BEGIN Input records

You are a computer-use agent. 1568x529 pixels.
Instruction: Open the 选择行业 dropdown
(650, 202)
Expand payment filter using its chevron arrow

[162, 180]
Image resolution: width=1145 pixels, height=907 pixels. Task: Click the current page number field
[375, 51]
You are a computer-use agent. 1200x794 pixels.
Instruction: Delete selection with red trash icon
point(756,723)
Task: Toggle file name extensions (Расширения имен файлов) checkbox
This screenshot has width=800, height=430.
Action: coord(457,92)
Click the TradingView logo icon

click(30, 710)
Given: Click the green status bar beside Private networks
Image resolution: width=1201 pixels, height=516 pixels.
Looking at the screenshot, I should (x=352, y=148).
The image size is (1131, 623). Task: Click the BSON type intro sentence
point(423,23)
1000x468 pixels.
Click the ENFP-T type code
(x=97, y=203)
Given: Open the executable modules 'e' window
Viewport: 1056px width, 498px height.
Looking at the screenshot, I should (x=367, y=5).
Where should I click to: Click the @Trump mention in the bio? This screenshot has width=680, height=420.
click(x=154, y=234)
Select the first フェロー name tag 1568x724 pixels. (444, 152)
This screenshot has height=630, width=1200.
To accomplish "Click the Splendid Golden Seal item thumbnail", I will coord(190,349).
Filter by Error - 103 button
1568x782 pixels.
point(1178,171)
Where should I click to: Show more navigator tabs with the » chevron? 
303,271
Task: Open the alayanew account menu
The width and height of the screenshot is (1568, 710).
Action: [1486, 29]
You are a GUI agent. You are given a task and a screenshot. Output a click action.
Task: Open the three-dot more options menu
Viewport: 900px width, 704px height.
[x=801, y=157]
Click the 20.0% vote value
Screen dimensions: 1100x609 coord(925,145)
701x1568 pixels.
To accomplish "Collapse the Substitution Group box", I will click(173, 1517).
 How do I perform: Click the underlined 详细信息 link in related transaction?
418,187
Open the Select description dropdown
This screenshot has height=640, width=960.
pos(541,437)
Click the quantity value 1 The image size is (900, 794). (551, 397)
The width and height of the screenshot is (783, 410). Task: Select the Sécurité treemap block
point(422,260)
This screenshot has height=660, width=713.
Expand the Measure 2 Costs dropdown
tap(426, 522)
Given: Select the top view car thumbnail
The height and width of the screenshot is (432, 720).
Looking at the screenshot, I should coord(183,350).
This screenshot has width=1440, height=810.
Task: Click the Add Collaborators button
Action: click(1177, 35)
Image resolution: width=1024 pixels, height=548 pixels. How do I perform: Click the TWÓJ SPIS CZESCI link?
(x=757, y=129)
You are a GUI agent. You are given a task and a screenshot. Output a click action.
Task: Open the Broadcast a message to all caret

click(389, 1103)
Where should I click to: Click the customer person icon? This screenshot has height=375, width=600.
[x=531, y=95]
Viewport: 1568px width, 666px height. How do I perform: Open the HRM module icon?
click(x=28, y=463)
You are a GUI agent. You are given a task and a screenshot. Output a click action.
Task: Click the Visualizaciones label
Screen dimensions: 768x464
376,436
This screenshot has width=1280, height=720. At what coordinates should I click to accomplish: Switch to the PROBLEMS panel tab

END Input records

■ **Task prompt**: Beginning with the opening line above, retype the records exactly through the line with "You are a computer-use agent. 1200x794", both ends included.

■ **Reply to the task**:
You are a computer-use agent. 1568x529 pixels.
Instruction: Open the 选择行业 dropdown
(650, 202)
Expand payment filter using its chevron arrow

[162, 180]
Image resolution: width=1145 pixels, height=907 pixels. Task: Click the current page number field
[375, 51]
You are a computer-use agent. 1200x794 pixels.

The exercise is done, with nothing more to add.